The unprecedented disclosure came as Israel announced that states `harboring terrorists' are legitimate targets, responding to Syria's declaration of its right to self-defense should Israel bomb its territory again.
According to Israeli and Bush administration officials interviewed by the Los Angeles Times, the sea-launch capability gives Israel the ability to target Iran more easily should the Iranians develop their own nuclear weapons.
Although it has been long suspected that Israel bought three German diesel-electric submarines with the specific aim of arming them with nuclear cruise missiles, the admission that the two countries had collaborated in arming the fleet with a nuclear-capable weapons system is significant at a time of growing crisis between Israel and its neighbors.
According to the paper, the disclosure by two US officials is designed to discourage Israel's enemies from launching an attack amid rapidly escalating tensions in the region following a raid by Israeli jets on an alleged terrorist training camp near the Syrian capital, Damascus.
In a clear echo of the US President George W. Bush doctrine of pre-emption, the Israeli Foreign Ministry's senior spokesman, Gideon Meir, said, "Israel views every state that is harboring terrorist organizations and the leaders of those terrorist organizations who are attacking innocent citizens of the state of Israel as legitimate targets out of self defense."

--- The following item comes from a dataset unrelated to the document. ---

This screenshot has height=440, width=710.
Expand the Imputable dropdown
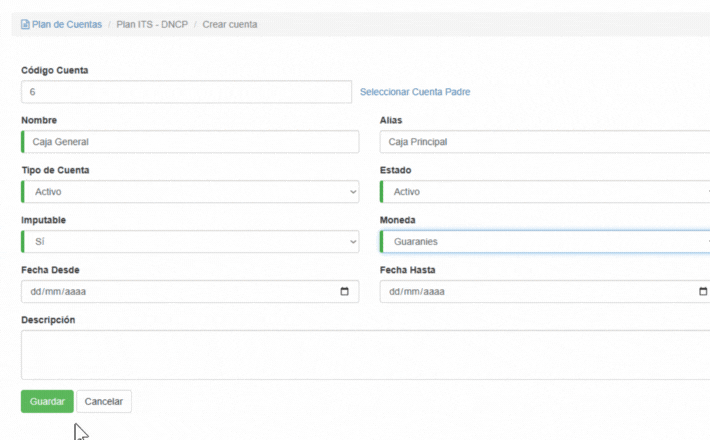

The disclosure is certain to complicate UN-led efforts to persuade Iran to make a full disclosure of its nuclear program. It will also complicate US efforts to reach out to moderate Arab states when they are pressing for an equal disclosure of Israel's nuclear weapons program.
Although Israel has long been known to possess nuclear weapons, in the past it has abided by a deal struck with then-US president Richard Nixon in 1969 that it would maintain "ambiguity" about its retention of weapons in exchange for the US turning a blind eye. According to reliable estimates, Israel has around 200 nuclear war heads.
It acquired the three Dolphin class submarines, which can remain at sea for a month, in the late 1990s. They are equipped with six torpedo tubes suitable for the 53cm torpedoes that are normally used on most submarines.
It had been understood they would carry a version of the "Popeye Turbo" cruise missiles being developed by Rafael Armament Development Authority of Israel.
Israel's seaborne nuclear doctrine is designed to place one submarine in the Persian Gulf, the other in the Mediterranean, with a third on standby. Secret test launches of the cruise missile systems were understood to have been undertaken in May 2000 when Israel carried out tests in the Indian Ocean.
"We tolerate nuclear weapons in Israel for the same reason we tolerate them in Britain and France," one of the LA Times' sources told the paper. "We don't regard Israel as a threat."